That's what I said to them: It's braindead. But they won't listen. Talking something about we have to have addresses bound to a workstation (tied to a certain desk in a certain office, not an adapter). Up to some point (but not completely) I can understand what their problem is. Besides TCP/IP, they use SNA network functions and other services bound only to the MAC address. If an adapter is interchanged with another (could easily happen with PCMCIA cards) no address (TCP/IP or other) should change with the card. Additionally, their sniffers and network managing software has a direct link from the mac address to the office and working plance. Resumee: I tried to convince them of using the burnt-in mac address, but they did not accept. So I'm back with the problem|
> Most cards do not permit overriding the MAC address.
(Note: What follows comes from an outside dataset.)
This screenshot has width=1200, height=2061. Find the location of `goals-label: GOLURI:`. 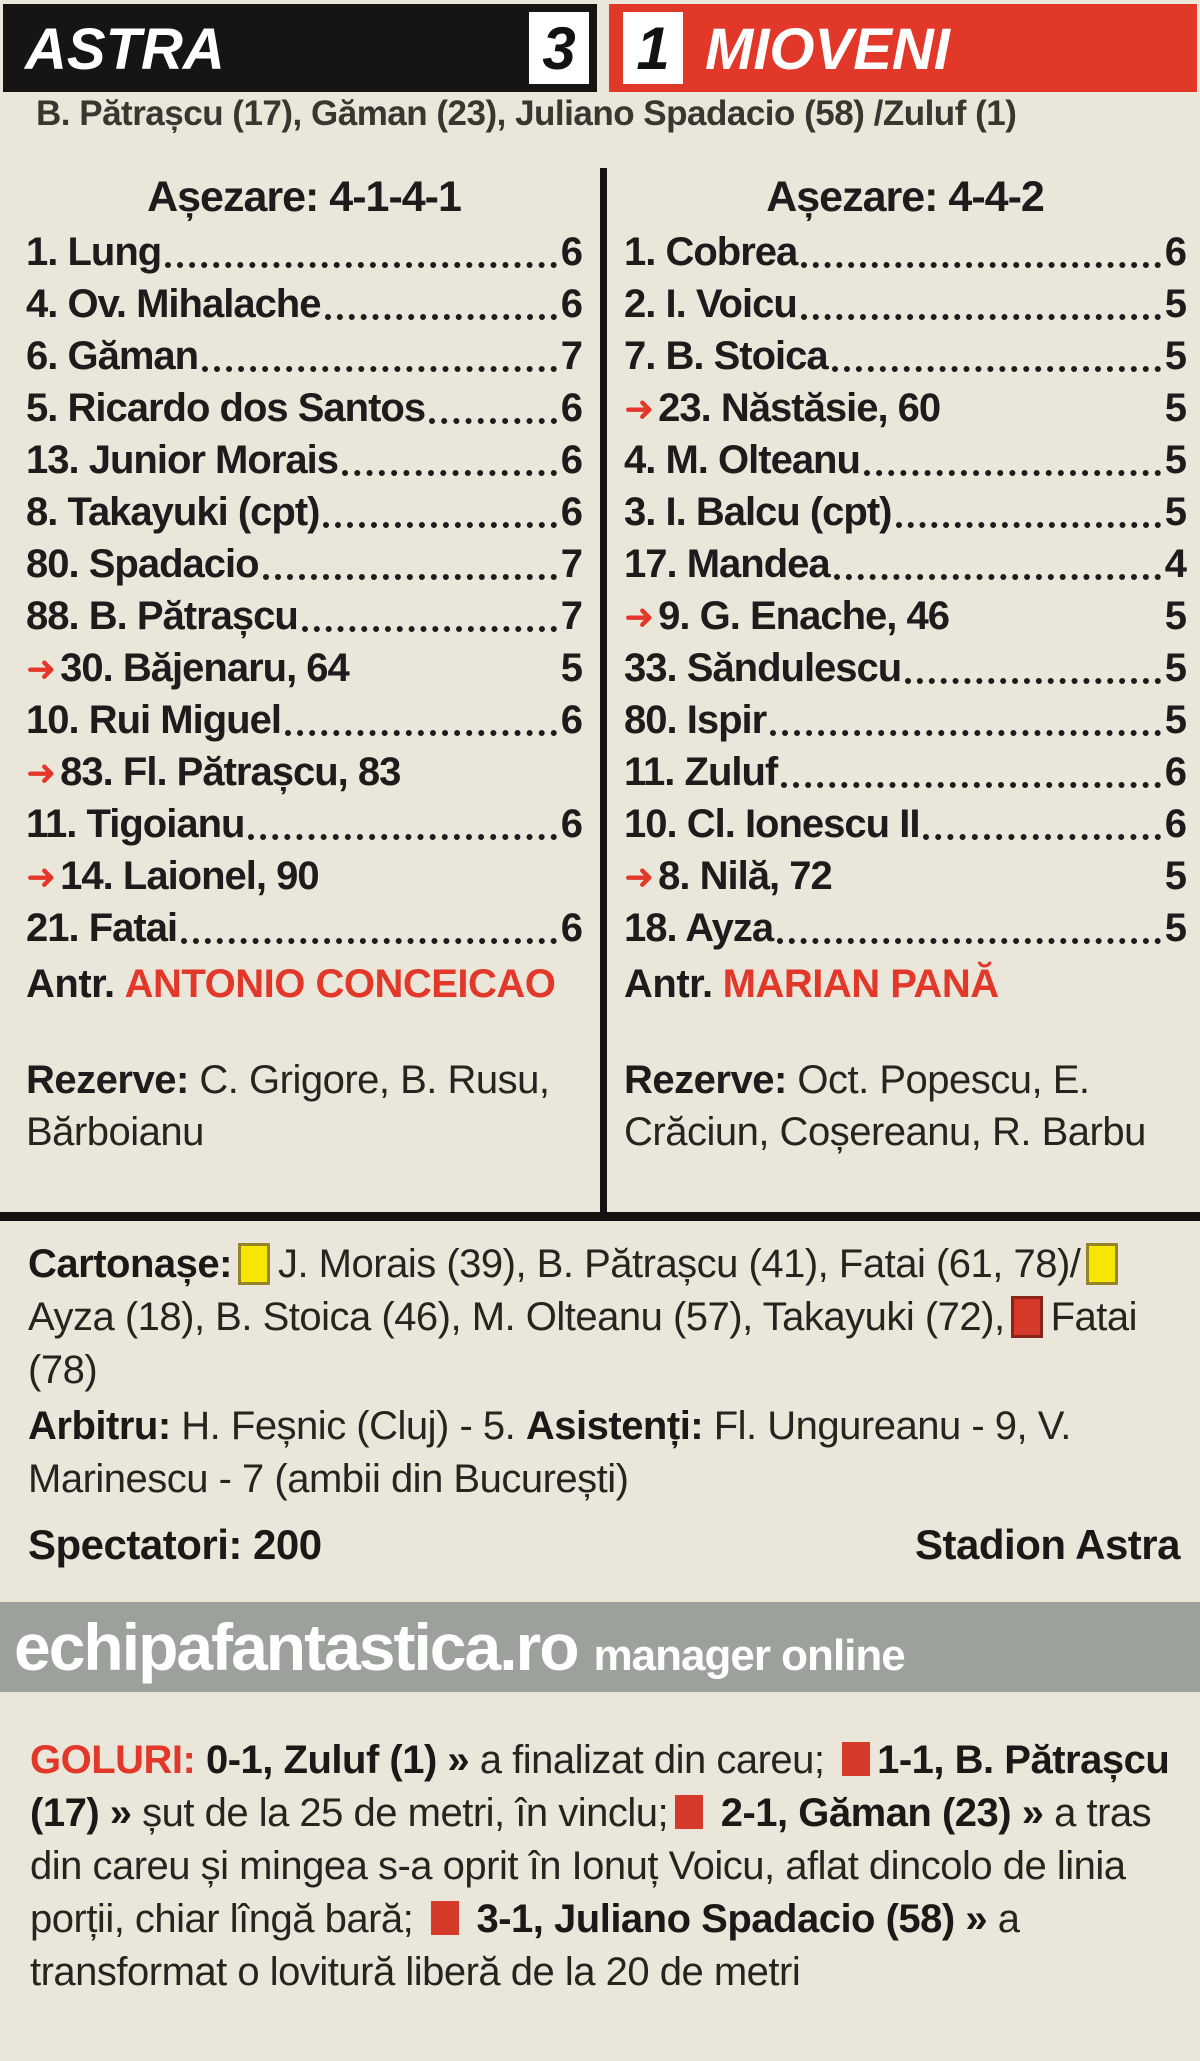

Really? Under Windoze (NT, 95) and OS/2 all brands of our Ethernet adapters (Compaq Netelligent, Xircom, 3Com), both PCI and PCMCIA do not have problems with an overwritten mac address, and neither do the Token Ring cards.
> And almost none of the Linux net drivers provide an
> interface for doing it.
The ifconfig program in Linux does provide a parameter for this purpose, and if I use it:
./network stop eth0
ifconfig eth0 hw ether <address>
./network strat eth0
Then ifconfig --status shows the new address afterwards, and a ping to the adapter from another machine still delivers an answer. I could not manage it yet to use a sniffer to find out whether ifconfig just "lies" to me and in fact the adapter still uses the burnt-in mac address.
So if the whole thing does not really work in linux, then I'm stuck. But if it works, I'd like to know the excact point in the scripts where I should insert a hack. I could immagine thing should happen between "insmod" and "./network start eth0", before the dhcp call is made. But I'm quite new to linux and am not sure whether I am right.
Can you give me a hint? Of course I'll keep you posted with the results.